December 10 comes, December 10 goes. And Human Rights Organisations (HROs) across the world find it increasingly difficult to cope with the ever rising incidents of human rights violations. It doesn't matter whether the regime is democratic or autocratic, violation of human rights is on the raise.

For decades, HROs have been working for the release of "prisoners of conscience" throughout the world. These individuals are often serving long prison sentences in excruciating conditions; they have been jailed for nothing more than their beliefs and non-violent advocacy efforts.

HRO campaigns, however, do not operate in a political vacuum. Once campaigns gain momentum, repressive governments often attempt to invalidate their claims. In the context of campaigns in support of prisoners of conscience, government responses often attempt to discredit the prisoner by accusing them of engaging in violence. Sometimes, like in the well-known case of Nelson Mandela, political prisoners have acknowledged their past use of violence. Other times, however, prisoners of conscience have been accused of violence without clear evidence that they have engaged in it. Such attempts at discrediting increasingly include labelling the abused individual a terrorist. This is the general trend everywhere. And it has become a handy tool for the governments to silence voice of dissent after America launched "War or Terror" globally.

To a considerable extent, the success of HROs depends on their ability to mobilise individuals. As potential supporters of an HRO campaign are deciding whether to lend support, they often receive information from both the HRO and the repressive government. Repressive governments try to discredit prisoners of conscience because they believe that tactic to work. Not that violation of human rights across the globe is a recent phenomenon. The persons in power, aggressive powers, warlords, dictators, even democratically elected governments violated human rights yesterday, and they are violating them today and they will violate rights tomorrow.

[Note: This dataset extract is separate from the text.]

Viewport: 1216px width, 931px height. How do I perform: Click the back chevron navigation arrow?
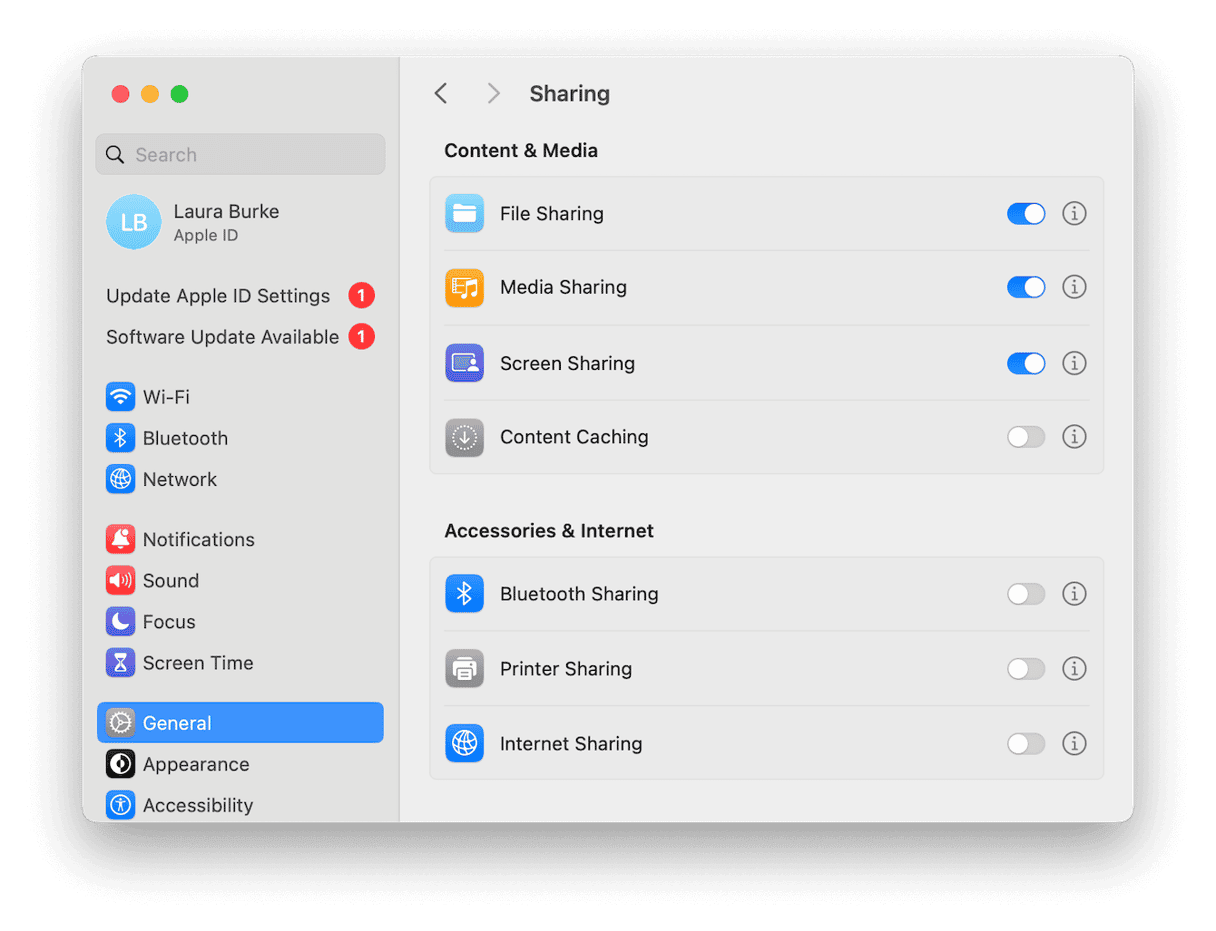point(441,93)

In 1937, the Imperial Japanese Army killed about 200,000 Chinese civilians and raped many of their women. The ghost of Nanking massacre continues to haunt the Chinese psyche even today. How the Japanese army brutalised Korean Women—they called them comfort women—during WW II is one of the most inhuman aspect of the then Japanese regime.

During Nazi rule in Germany, from 1933 through 1945, Jews and other "non-Aryan" races were subjected to various atrocities, which included segregation, forced sterilization, cruel "scientific" experimentation, and finally extermination in gas chambers.

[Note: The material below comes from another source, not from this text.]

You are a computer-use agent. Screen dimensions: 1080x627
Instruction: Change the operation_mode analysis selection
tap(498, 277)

Moved by such crimes against humanity, the United Nations General Assembly, on December 10, 1948, adopted the Universal Declaration of Human Rights. As the very first worldwide assertion of basic human rights, the Declaration was accepted as "a common standard of achievements for all peoples and all nations."

"All human beings are born free and equal in dignity and rights. They are endowed with reason and conscience, and should act towards one another in a spirit of brotherhood," asserted its first Article.

"Everyone has the right to life, liberty and security of person," declared Article 3.

"All are equal before the law and are entitled without any discrimination to equal protection of the law," proclaimed Article 7.

In this manner the Declaration set out various basic human rights in its 30 Articles.

But in spite of the Declaration, some discriminatory and sometimes even barbaric practices, continued. Since 1948, millions of people have been killed in various wars and conflicts.

No longer feeling secure in their own homes, millions of people have been forced by current wars and conflicts, to walk thousands of miles across unknown seas and lands, to seek refuge in far-away lands. According to the High Commissioner for Refugees (UNHCR), there are nearly 20 million refugees and 40 million displaced people.

Women in many parts of the world are still being denied even some of the very basic human rights. In some countries they cannot even venture out without being accompanied by a male escort. Even in the United States many women are paid less than their male counterparts.

Torture, rape and mass murder by terrorist organisations like Boko Haram and Islamic State continue to brutalise minorities in parts of Africa and Asia. These non-state actors are no less barbaric than some autocratic state actors in Asia and Latin America.

Rohingya Muslims and Tamil Hindus are being terrorised by some extremist Buddhists in Myanmar and Sri Lanka while the governments pretend not to know it.

Muslims in India are forced to keep a low profile. A person can be lynched for eating beef.

African-Americans have difficulty in finding housing in "nice" neighbourhoods, in the United States—'the land of opportunities and democracy'.

Also in the United States, African- Americans continue to be unfairly targeted by law enforcement officials. Two-fifths of all drug offenders in the US state and federal prisons are African- Americans. And as compared to other racial groups, many of the African-Americans end up serving harsh mandatory minimum drug sentences.

Even Planned Parenthood clinics have been terrorised by some extremist individuals and fundamentalist Christian organisations.

HROs have a long way to go before the UN Declaration becomes a reality and make the marking of December 10 sensible to a large section of people. Mere ritualistic observance of December 10 won't be able to stop human rights violations. What is needed is a co-ordinated rights movement. Unfortunately it is not developing in India, it is still sporadic and isolated.